• _Goal of the exercise_: Repeat the data exactly, with every line included.

*** Opening Supplied entries ***

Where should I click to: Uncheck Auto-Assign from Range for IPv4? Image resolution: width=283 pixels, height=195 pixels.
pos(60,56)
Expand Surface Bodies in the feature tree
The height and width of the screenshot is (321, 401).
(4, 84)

*** Closing Supplied entries ***

• _Solution to this exercise_:
Where should I click to: Uncheck Auto-Assign from Range for IPv4? Image resolution: width=283 pixels, height=195 pixels.
pos(60,56)
Expand Surface Bodies in the feature tree
The height and width of the screenshot is (321, 401).
(4, 84)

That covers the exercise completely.